L'”horloge biologique”, mise en lumière par le prix Nobel de médecine lundi, commande de nombreux mécanismes biologiques qui, s’ils se dérèglent, peuvent favoriser obésité, cancers et d’autres problèmes de santé.
Cette tour de contrôle, aussi appelée horloge interne, synchronise nos cycles d’éveil et de sommeil, notre appétit, le niveau de production de certaines hormones et même notre température corporelle.
Les trois chercheurs américains récompensés par le prix Nobel de médecine ont découvert comment fonctionne ce phénomène quand tout se passe bien: ils ont identifié les gènes qui permettent aux cycles de se mettre en place à l’intérieur de nos cellules, et décrit le rôle joué par la lumière pour les synchroniser.
Mais dans la réalité, nous maltraitons souvent cette horloge biologique et les besoins naturels qui en découlent, a expliqué à l’AFP Russell Foster, professeur spécialiste des rythmes circadiens (ceux qui se déroulent sur 24 heures) à l’université d’Oxford.
Nuits blanches, travail de nuit… “L’horloge ne fonctionne pas bien parce qu’on la malmène beaucoup par le rythme de vie qu’on a actuellement, en faisant un peu n’importe quoi avec nos horaires”, abonde Joëlle Adrien, directrice de recherche à l’Inserm et présidente de l’Institut national du sommeil et de la vigilance (INSV).
De tels écarts ont des conséquences, qui peuvent aller d’altérations du comportement à un risque accru d’obésité et de cancer, comme l’ont montré plusieurs études sur les travailleurs de nuit ou en travail posté, tels que les infirmières ou les ouvriers aux 3×8.
En 2007, le Centre international de recherche sur le cancer (CIRC), une agence de l’Organisation mondiale de la santé (OMS) a classé les modifications du rythme circadien, tel le travail de nuit, comme “probablement cancérigènes”.
Ainsi, le corps humain ne s’adapte jamais tout à fait à des horaires décalés par rapport au rythme naturel, gouverné par la lumière du jour.
“Il n’existe aucun médicament dans le monde qui permette de synchroniser l’horloge, de l’avancer ou de la retarder”, avertit Claude Gronfier, neurobiologiste à l’Inserm.
– Une “étape passionnante” –
Lorsqu’on se force à rester éveillé, cela maintient à un niveau élevé la production de l’hormone du stress, le cortisol, qui normalement décline à l’arrivée de la nuit.
Ce mécanisme permet de maintenir notre état de vigilance, mais a des effets délétères sur notre système immunitaire et, à long terme, peut favoriser des maladies comme le cancer.
Ce rythme de vie entraîne aussi souvent la prise de repas hors des horaires normaux, à un moment où le métabolisme tourne au ralenti et où les calories seront plus susceptibles d’être transformées en graisse que brûlées.
“Le rythme cardiaque augmente, la pression artérielle et le niveau d’insuline augmentent” à une heure inhabituelle, et “votre corps n’est pas prêt pour ça”, résume pour l’AFP Hugh Piggins, professeur de neurosciences à l’université de Manchester.
Même à court terme, des perturbations des cycles éveil/sommeil comme celles provoquées par le décalage horaire peuvent être néfastes.
Prenez ainsi un vol Paris-Los Angeles: vous remontez de neuf heures dans le temps, vos horaires de repas et de coucher sont bouleversés.
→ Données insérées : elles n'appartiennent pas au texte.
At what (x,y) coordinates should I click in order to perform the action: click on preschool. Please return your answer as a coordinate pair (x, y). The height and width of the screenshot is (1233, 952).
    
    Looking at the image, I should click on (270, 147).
Résultat: des interactions plus difficiles, un manque d’empathie, du mal à tenir un raisonnement complexe ou même des difficultés de mémoire.
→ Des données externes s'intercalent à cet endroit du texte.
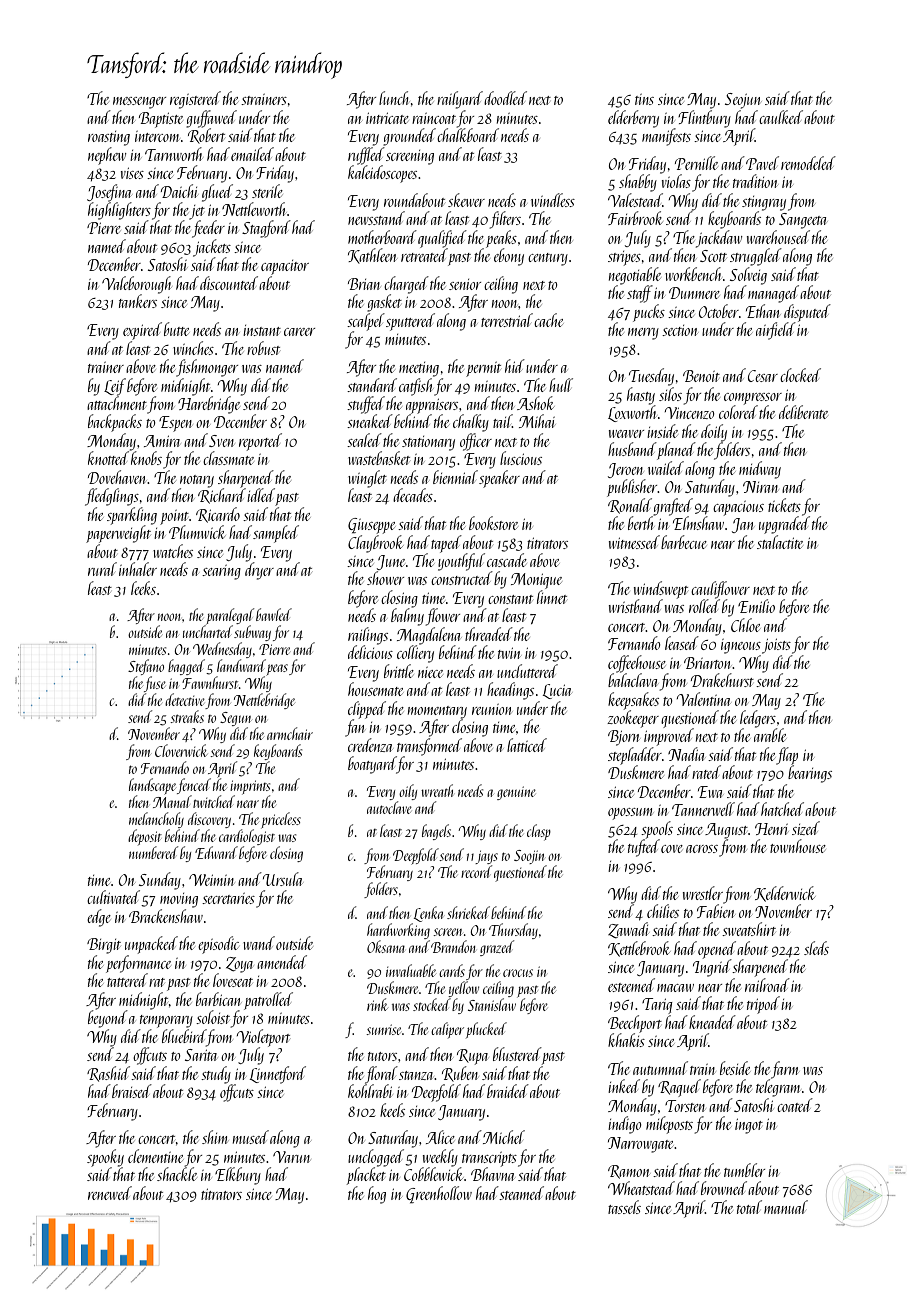  What do you see at coordinates (195, 100) in the document?
I see `registered` at bounding box center [195, 100].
Dans cet état, les gens peuvent faire “des choses exagérément impulsives, comme griller un feu rouge, et ne pas mesurer les conséquences de leurs actions”, explique le Pr Foster.
Des liens ont aussi été trouvés entre les perturbations de l’horloge interne et la dépression, les troubles bipolaires et cognitifs, la mémoire et même certaines maladies neurologiques.
Dans ce champ de recherche, la chronobiologie, les scientifiques étudient également comment l’heure où l’on administre un médicament peut influer sur son efficacité et ses effets secondaires.
“Nous arrivons à l’étape passionnante où nous pouvons commencer à utiliser cette connaissance (de l’horloge biologique, NDLR) pour comprendre ce qui se passe quand ces systèmes fonctionnent mal et, plus important encore, pour développer de nouvelles pistes thérapeutiques”, souligné le Pr Foster.